WHAT THE TASK ASKS →
Down to the last line, restate the records word for word, but not the pictures.

┄┄┄┄┄┄┄┄┄┄

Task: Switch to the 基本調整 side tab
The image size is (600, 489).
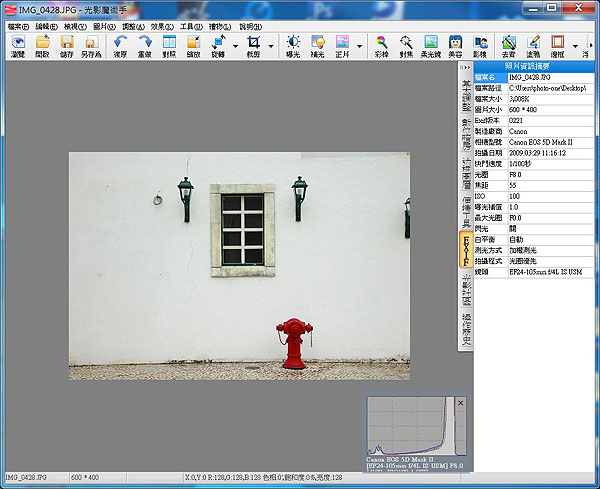Action: [466, 96]
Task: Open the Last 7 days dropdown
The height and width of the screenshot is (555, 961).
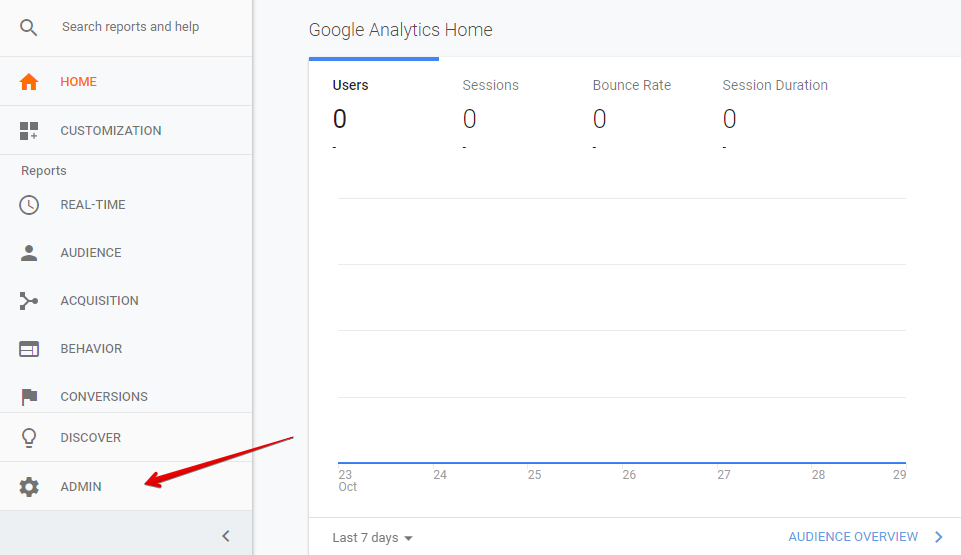Action: pyautogui.click(x=372, y=538)
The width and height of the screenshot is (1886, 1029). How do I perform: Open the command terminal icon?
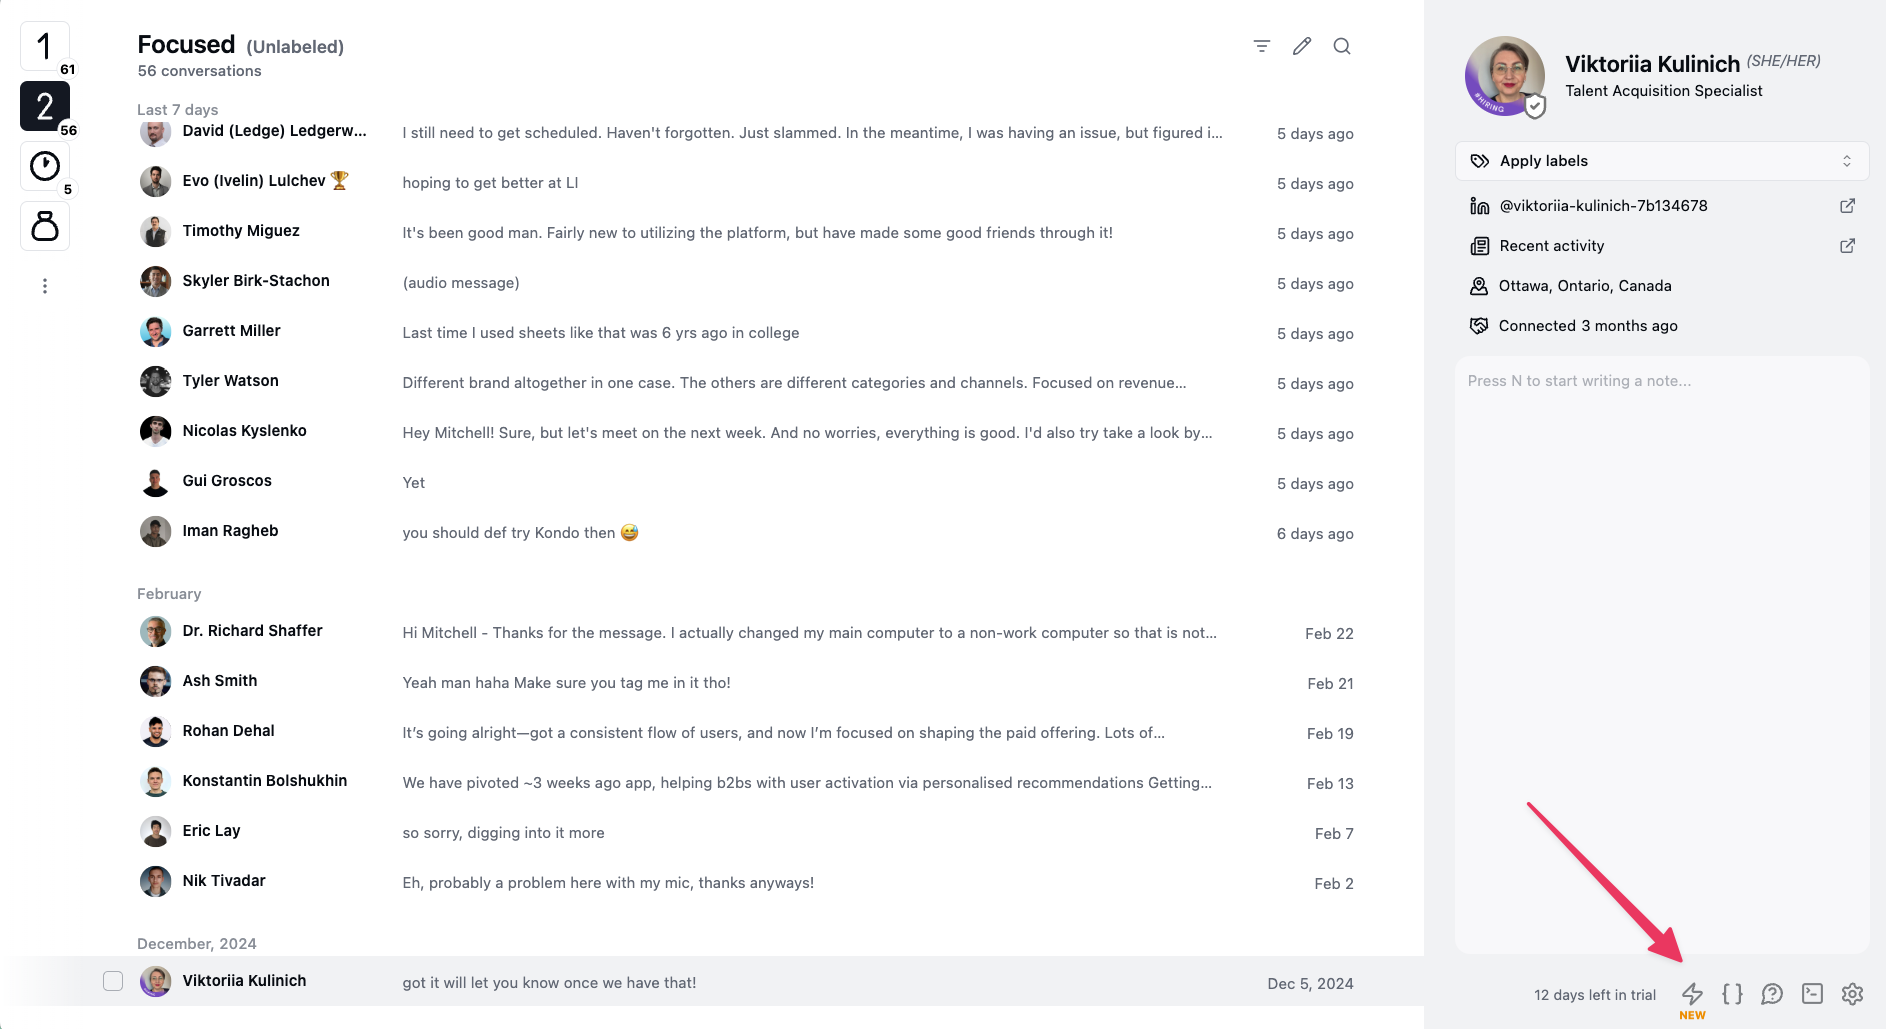[x=1812, y=994]
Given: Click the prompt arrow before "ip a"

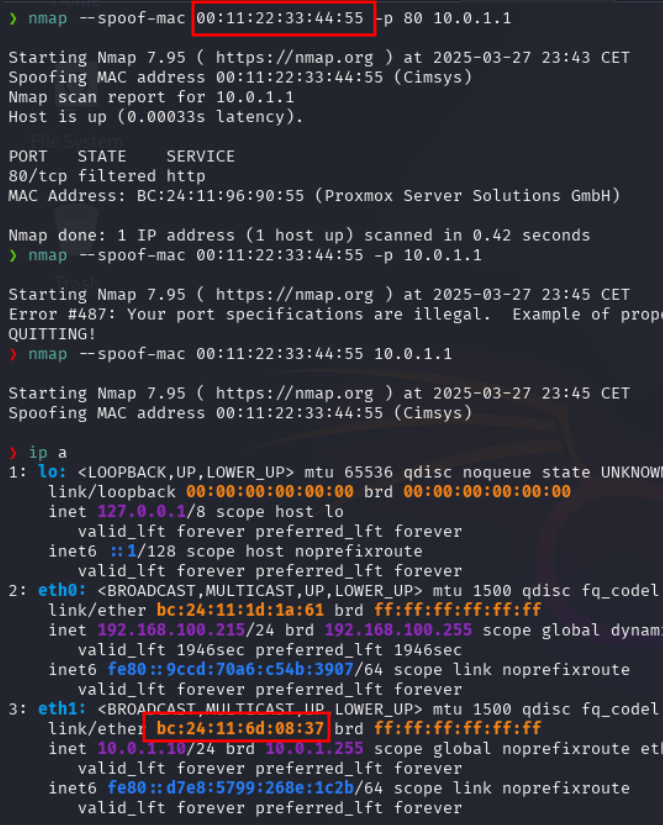Looking at the screenshot, I should 13,452.
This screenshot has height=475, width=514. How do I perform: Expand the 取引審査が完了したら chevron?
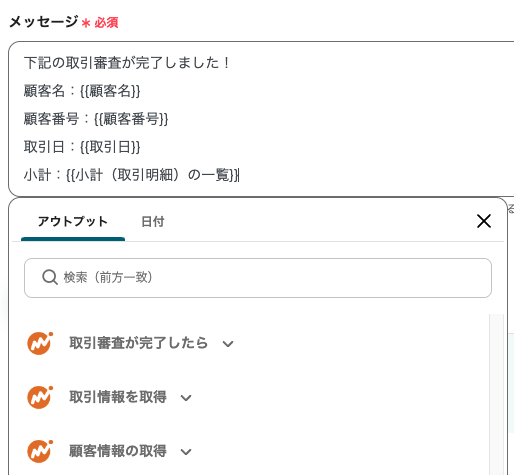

┄┄┄┄┄┄┄┄┄┄

THE ANSWER →
Task: Switch to the 基本調整 side tab
The image size is (600, 489).
Action: [466, 96]
Task: Open the Last 7 days dropdown
The height and width of the screenshot is (555, 961).
Action: pyautogui.click(x=372, y=538)
The width and height of the screenshot is (1886, 1029). How do I perform: Open the command terminal icon?
[x=1812, y=994]
Given: Click the prompt arrow before "ip a"

Looking at the screenshot, I should 13,452.
This screenshot has height=475, width=514. How do I perform: Expand the 取引審査が完了したら chevron?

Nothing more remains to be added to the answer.